Parliament says it can start the process of amending the Constitution. It’s now been directed to do so by both the National Assembly and the National Council of Provinces (NCOP).
This comes as the NCOP on Wednesday voted in favour of amending Section 25 of the Constitution, which makes the expropriation of land without compensation more explicit.
Section 25 of the Constitution is located in the Bill of Rights, which requires a two-thirds majority vote by members of Parliament.
But even before it gets to that point, it needs to go through a thorough process at committee level.
At this stage, it’s unclear whether the amendment process will automatically fall under the Justice Committee or if an ad-hoc committee will be instituted to deal with it.

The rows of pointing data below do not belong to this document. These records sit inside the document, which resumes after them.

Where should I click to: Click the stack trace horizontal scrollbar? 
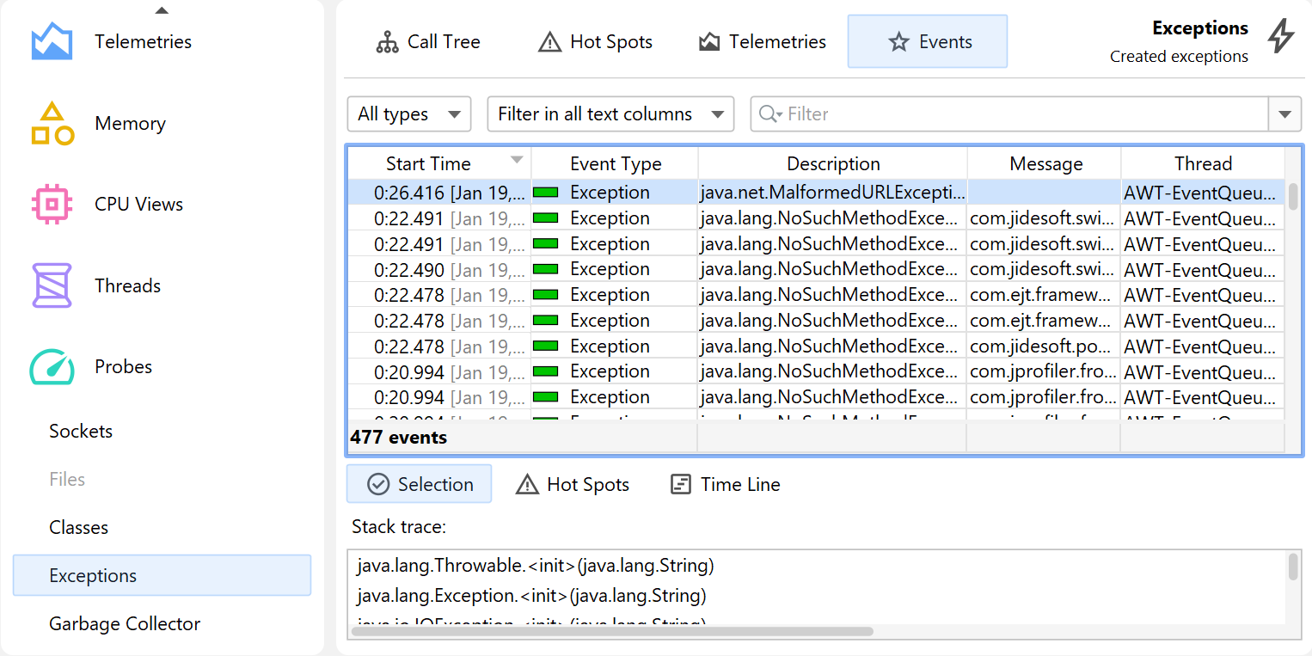click(612, 632)
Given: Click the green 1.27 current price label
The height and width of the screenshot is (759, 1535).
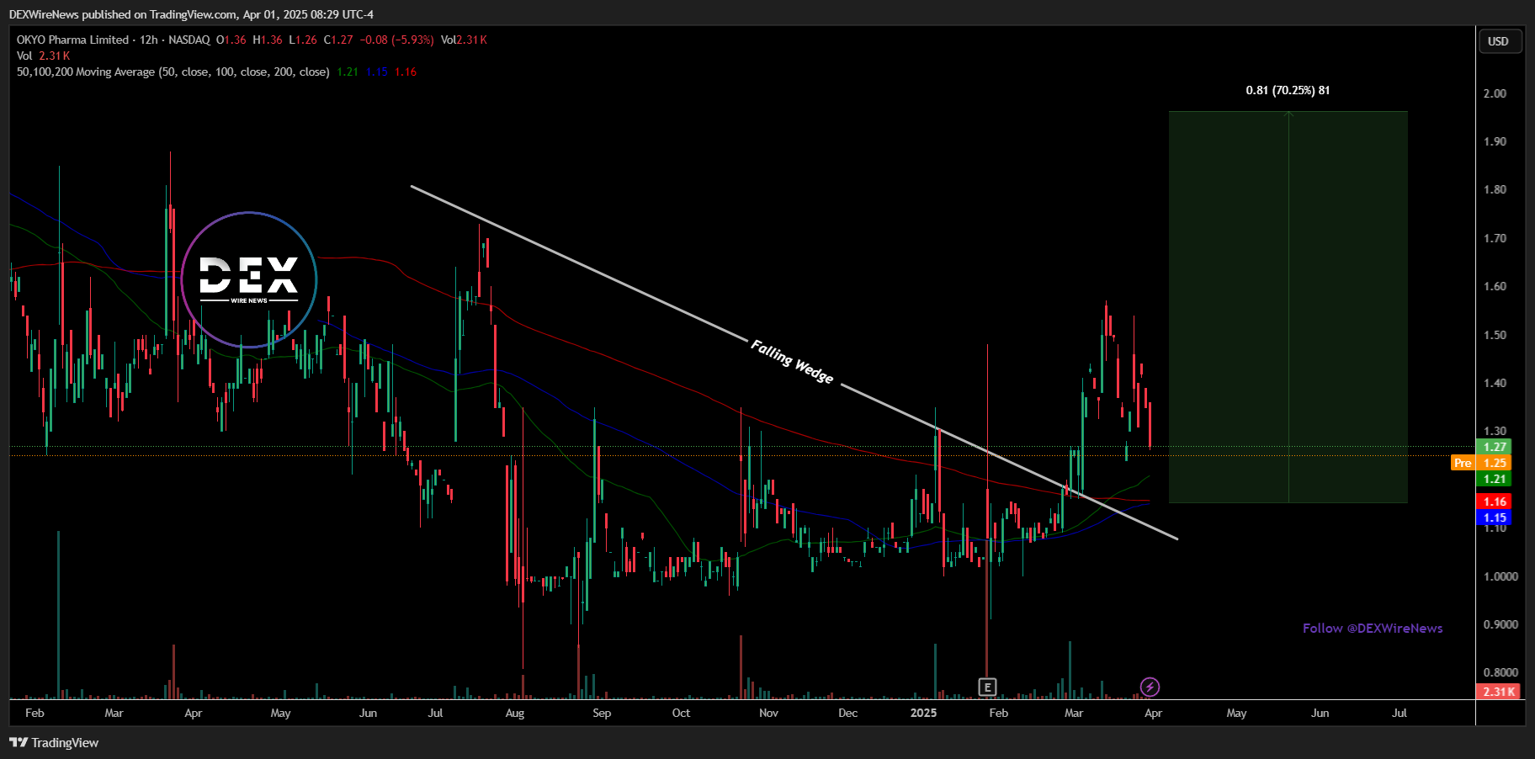Looking at the screenshot, I should coord(1494,447).
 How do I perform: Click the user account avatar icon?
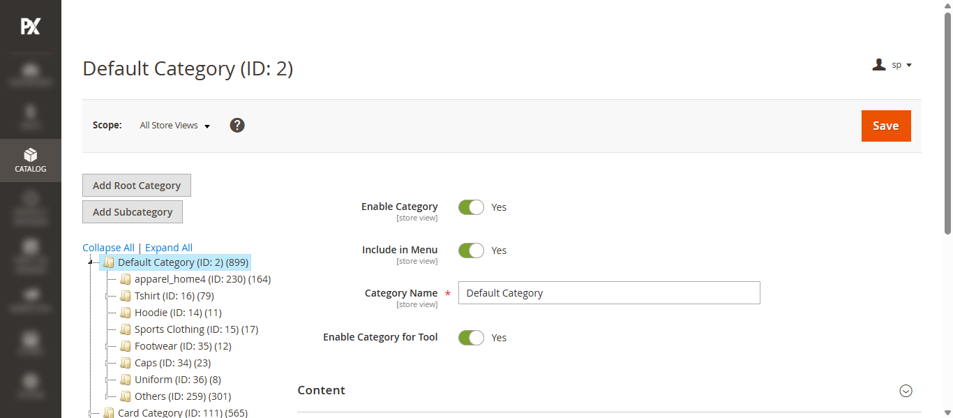pyautogui.click(x=879, y=65)
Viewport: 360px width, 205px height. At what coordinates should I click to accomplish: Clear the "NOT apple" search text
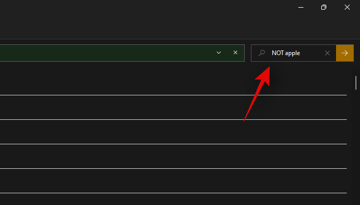(327, 53)
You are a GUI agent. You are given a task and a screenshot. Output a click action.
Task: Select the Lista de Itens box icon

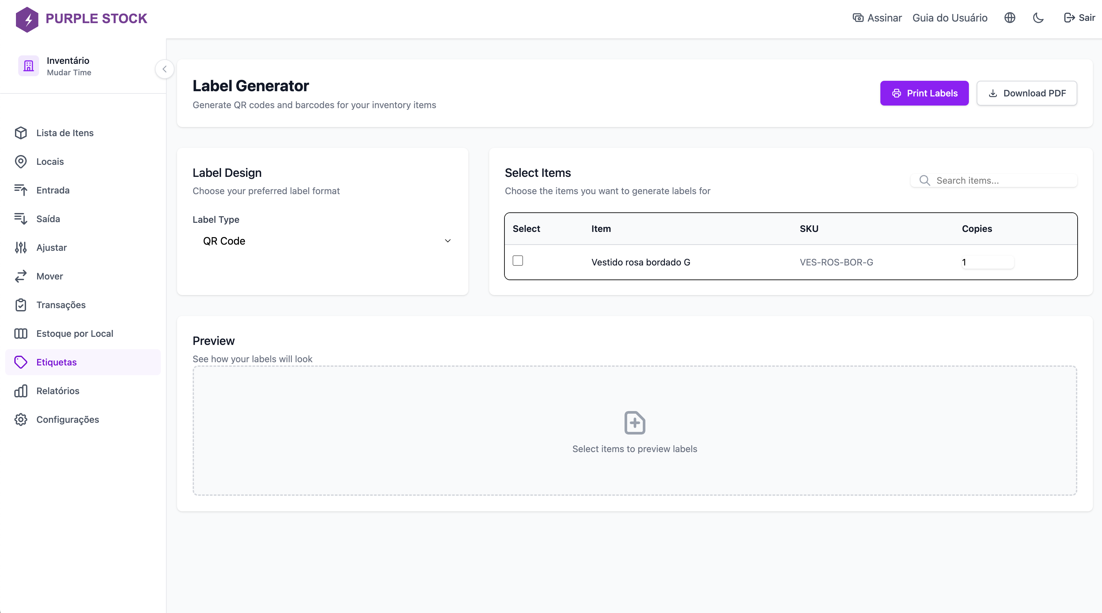pos(21,133)
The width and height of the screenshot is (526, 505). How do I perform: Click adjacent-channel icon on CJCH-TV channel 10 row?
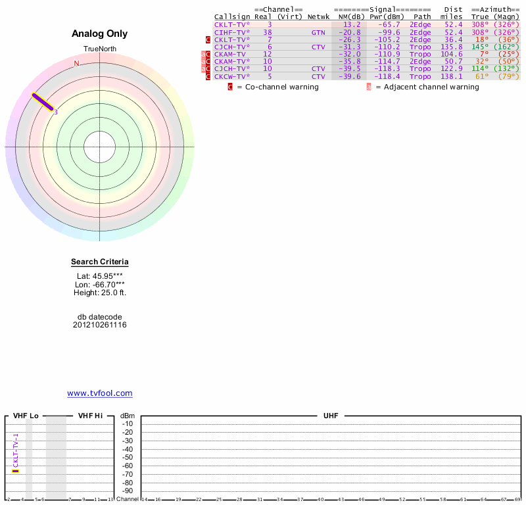pos(203,68)
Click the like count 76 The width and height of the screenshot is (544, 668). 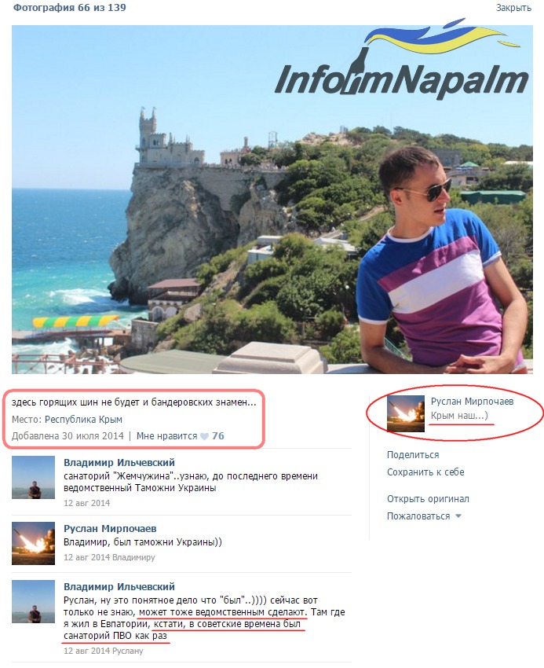point(218,436)
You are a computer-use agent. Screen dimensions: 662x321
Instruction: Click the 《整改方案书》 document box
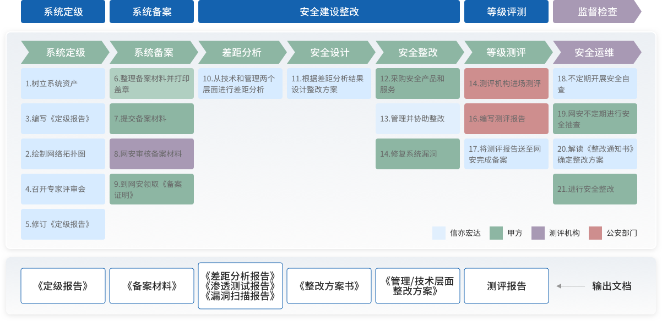click(x=329, y=286)
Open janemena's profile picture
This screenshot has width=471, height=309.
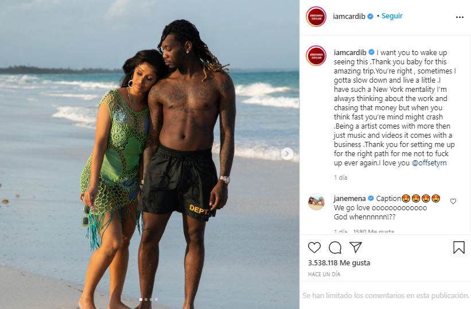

For now, the process needs to be kick-started by the National Assembly, which will determine the vehicle through which the bill will move.
What is important to note, is that another leg of public consultation will be a key feature in dealing with the bill.
Parliamentary spokesperson Moloto Mothapo says: “There needs to be a MP or member of the executive that is tasked with the responsibility of proposing the amendment bill, because the Constitution can only be amended through an amendment bill. That bill will be introduced in terms of Section 75 of the Constitution. It requires a thorough public participation consultation process so that the people of South Africa can play a role in expressing their views with regard to what should that bill contain.”
DA going to court
The Democratic Alliance (DA) says it might go to court to stop the proposed land reforms. This after Parliament approved a report endorsing a constitutional amendment that would allow the expropriation of land without compensation.
A Parliamentary team last month recommended a constitutional amendment to make it possible for the state to expropriate land without compensation, saying it was in the public interest.
The team’s report was debated in Parliament on Tuesday and approved by a majority of members. But the DA and some lobby groups are critical of the government’s plans, saying it will jeopardise property rights and scare off investors.